Automated Baseball?

Something big happened in a baseball game last night that is causing a buzz in the sports world today.  I think it’s related to a buzz in the world of software testing.

Armando Galarraga, a pitcher for the Detroit Tigers, was on the verge of pitching a “perfect game” — a game not only in which no batter of the opposing team gets a hit (a “no-hitter”), but in which no batter even makes it to first base. That means pitcher Galarraga would have had to outlast 27 batters trying to smack the ball into play. That’s some great pitching on his part along with some exceptional defensive support from his teammates.

Perfect games are rare. In the 134-year history of Major League Baseball, there have only been 20 perfect games.  Two of them, amazingly, happened last month, which has never happened in one season.

And last night at 6 pm Pacific Standard Time, Armando Galarraga was set to be the 21st.

In the 9th and last inning, Galarraga faced one last batter: Jason Donald. Galarraga delivered a pitch and Donald connected.  The ball was covered by Tiger first baseman Miguel Cabrera who was way off the base to field the ball, so pitcher Galarraga ran to cover the base that Donald was running for. Cabrera threw the ball to Galarraga in time to beat Donald by a full step before hitting  first base in mid-stride.

But to everyone’s astonishment, first base umpire Jim Joyce called Donald safe!   Being safe means Donald had made it to first base before the ball reached Galarraga’s glove, spoiling his perfect game.

As the crowd booed, Tiger manager Jim Leyland came out and argued with Joyce, but the call stood.  The crowd then watched the instant replay which showed the Indians batter Donald out by a full step. Donald had not beaten the throw. He should have been out. Jim Joyce got the call wrong and everybody saw it.

But in baseball, even though umpire judgment calls can be argued, those calls rarely get reversed unless by another umpire who saw the play.  It was hopeless.  Furthermore, it was time to move on to the next batter, which Galarraga did — and subsequently got him out to end the game.

It didn’t matter that the Tigers won the game.  The “perfect game”, a game in which Galarraga technically allowed no batters to reach first base — was spoiled even though the objective truth (according to the camera footage) showed that Galarraga did not allow Donald to safely reach first base.
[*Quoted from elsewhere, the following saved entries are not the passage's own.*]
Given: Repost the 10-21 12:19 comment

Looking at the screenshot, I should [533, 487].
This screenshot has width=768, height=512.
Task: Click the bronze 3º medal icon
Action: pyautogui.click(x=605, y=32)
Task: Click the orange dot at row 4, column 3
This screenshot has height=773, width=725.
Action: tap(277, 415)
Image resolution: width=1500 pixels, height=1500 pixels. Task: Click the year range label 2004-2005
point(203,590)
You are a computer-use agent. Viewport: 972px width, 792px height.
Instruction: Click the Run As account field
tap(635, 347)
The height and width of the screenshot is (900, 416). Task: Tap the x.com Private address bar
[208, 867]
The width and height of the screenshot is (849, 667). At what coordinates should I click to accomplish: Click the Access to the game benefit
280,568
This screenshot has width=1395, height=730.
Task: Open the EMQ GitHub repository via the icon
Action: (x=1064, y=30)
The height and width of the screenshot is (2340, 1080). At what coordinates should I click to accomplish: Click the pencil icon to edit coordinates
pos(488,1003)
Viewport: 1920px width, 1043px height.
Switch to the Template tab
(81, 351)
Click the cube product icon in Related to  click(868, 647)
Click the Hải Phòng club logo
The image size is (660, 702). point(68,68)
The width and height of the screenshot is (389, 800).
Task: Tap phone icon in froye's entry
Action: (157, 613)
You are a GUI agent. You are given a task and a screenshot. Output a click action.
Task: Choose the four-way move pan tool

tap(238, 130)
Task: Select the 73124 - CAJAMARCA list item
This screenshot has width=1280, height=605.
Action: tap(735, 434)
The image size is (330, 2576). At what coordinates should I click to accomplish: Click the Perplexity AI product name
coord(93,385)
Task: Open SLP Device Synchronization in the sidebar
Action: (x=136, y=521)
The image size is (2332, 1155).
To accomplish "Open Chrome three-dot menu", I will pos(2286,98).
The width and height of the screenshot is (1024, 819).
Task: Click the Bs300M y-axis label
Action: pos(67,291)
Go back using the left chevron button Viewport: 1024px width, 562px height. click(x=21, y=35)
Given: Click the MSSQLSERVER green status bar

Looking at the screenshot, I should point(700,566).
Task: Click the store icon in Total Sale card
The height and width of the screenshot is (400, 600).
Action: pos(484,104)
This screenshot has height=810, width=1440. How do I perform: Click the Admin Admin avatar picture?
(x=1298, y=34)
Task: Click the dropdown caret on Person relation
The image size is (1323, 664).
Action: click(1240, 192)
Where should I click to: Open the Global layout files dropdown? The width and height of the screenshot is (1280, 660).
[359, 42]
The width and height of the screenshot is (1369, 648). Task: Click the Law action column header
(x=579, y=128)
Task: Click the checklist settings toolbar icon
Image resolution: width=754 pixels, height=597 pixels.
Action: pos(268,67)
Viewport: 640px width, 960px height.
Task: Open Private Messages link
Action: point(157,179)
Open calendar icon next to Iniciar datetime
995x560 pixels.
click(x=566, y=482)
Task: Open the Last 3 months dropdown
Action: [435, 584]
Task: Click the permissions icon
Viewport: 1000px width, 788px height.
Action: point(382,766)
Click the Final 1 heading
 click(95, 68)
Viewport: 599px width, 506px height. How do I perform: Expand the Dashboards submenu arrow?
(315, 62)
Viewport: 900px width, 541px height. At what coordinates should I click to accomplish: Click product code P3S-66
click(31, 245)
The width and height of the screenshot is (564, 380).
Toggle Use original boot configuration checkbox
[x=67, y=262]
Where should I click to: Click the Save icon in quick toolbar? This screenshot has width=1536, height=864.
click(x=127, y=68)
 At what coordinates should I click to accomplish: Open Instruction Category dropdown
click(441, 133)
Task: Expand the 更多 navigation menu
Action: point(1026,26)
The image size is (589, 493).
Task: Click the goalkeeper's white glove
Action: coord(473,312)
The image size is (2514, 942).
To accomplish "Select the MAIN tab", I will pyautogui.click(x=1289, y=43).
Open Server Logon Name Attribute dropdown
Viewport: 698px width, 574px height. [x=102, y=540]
Unlike other sports, the camera has no say in how baseball games are decided.  In baseball, it’s the umpires that decide.  It’s purely human judgment in the moment. Other sports allow appeals to officials if the camera shows a different story than what their ruling indicated. Not baseball.  At least, not *yet*.  After last night, that might change because this particular game had a bearing on some historical statistics that make baseball much more interesting for a lot of people to follow.

That judgment call by umpire Jim Joyce is now the topic of sports radio call-in shows, newspaper sports sections, and online blogs and articles all across the country today – how he got the call wrong, what the camera showed, if baseball should allow instant replay to influence the game, even how the call was handled by the pitcher, the umpire, the manager, and soon, the Commissioner of Baseball, who oversees everything in the sport.

How is this important to software testing?

There is a balance in baseball between what the camera sees and what the umpire sees.  In testing, there is a balance between what the tester can test and what the computer can test.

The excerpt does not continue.